My ability to cope with the treatment ebbed and waned. Obviously these are hefty drugs – super-powerful, and accumulative. After a couple of cycles, my ability to back up at work declined, and my ability to carry on with every-day living over the weekend diminished as well. At one point I slept from 19:30 on Friday to 11:30 Saturday. But if this was the worst with which I would have to cope, then so be it. I always kept reminding myself that it was better than the alternative. Eventually, however, I succumbed to a chest-infection which meant that I would have to defer my very last cycle. Combined with the cumulative effects of the chemo, I was unable to attend work for the best part of two weeks.

With the second deferral came a request from one of the prof’s registrars that she see me with a chest X-ray.

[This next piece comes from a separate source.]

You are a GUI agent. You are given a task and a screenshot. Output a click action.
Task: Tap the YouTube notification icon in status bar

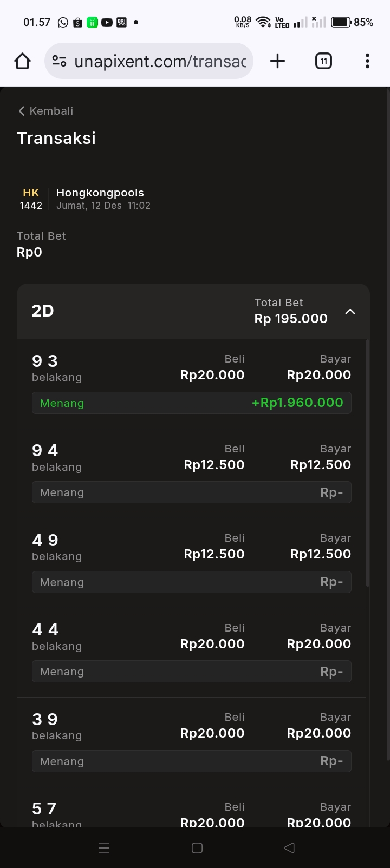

The first time, this registrar had prescribed me super-powerful anti-biotics to fight the chest infection, but they had not done that much. The X-ray, however, was clear of any pneumonia or other nasties. So she went around to the prof, and came back to say, “You’re done”. It turns out that the minimum number of cycles in cases such as mine was 4, and the maximum six. I had done five, and was waiting to start the last one once this infection had cleared. But the prof said that five was enough. Not exactly the finish I wanted, but the end is the end.

So to all those who supported me through this ordeal: the doctors, nurses, friends, family, and tweeps – thank you: it would not have come out quite the same way without any of you!

Wednesday, April 6, 2011

Pets, and how they make our lives more interesting

We’ve had two cats now. The first one took 18mo to figure out that he could get out of the garage we put him in overnight, and this last one has figured out how to get out of the garden shed we have to keep him in. This was after putting him in the laundry for a week or two.

The decision to put him where we do is because of the damage he’s caused to much of the stuff we have in boxes. Many of the boxes were actually shredded from his clawing / stretching / doing what cats do. The laundry here is a little small for him: only room enough for a poo-tray, water, food-bowl, and carry-box.

But after a while I realised that the garden shed, which is lockable, is bigger, despite having more stuff in it (mower, weed-whippers, empty rubbish bins, etc etc). But the shed, along with the rest of the place, hasn’t been kept really well, and the door has started to jam and the lock-hasp didn’t quite make it up to the staple. So I just put the house-brick in front of it and left it at that.

But at 0300 today came a knock at the door. It was the cat. He’d got out. The reason we didn’t let him sleep with us is, well, if you’re a cat-owner, you’d know about the ungodly-hour calls – he had learned that knocking on the wardrobe doors makes a noise which makes us get up and attend to him (even if it was to lock him in the laundry for the next couple of hours).

But this morning, after he came in, he just went to the sofa, and slept there until we got up. I think he knew he’d done the wrong thing. Strange creature.

Other things our strange creature does is refuse to use the cat door to leave the house, or when we’re at home or awake. He will use his door when we’re at home and asleep, and when we’re out and left him out of the house. We’re considering getting a step so the dog can use it as well. 

Pets - can't live with them; can't live without them.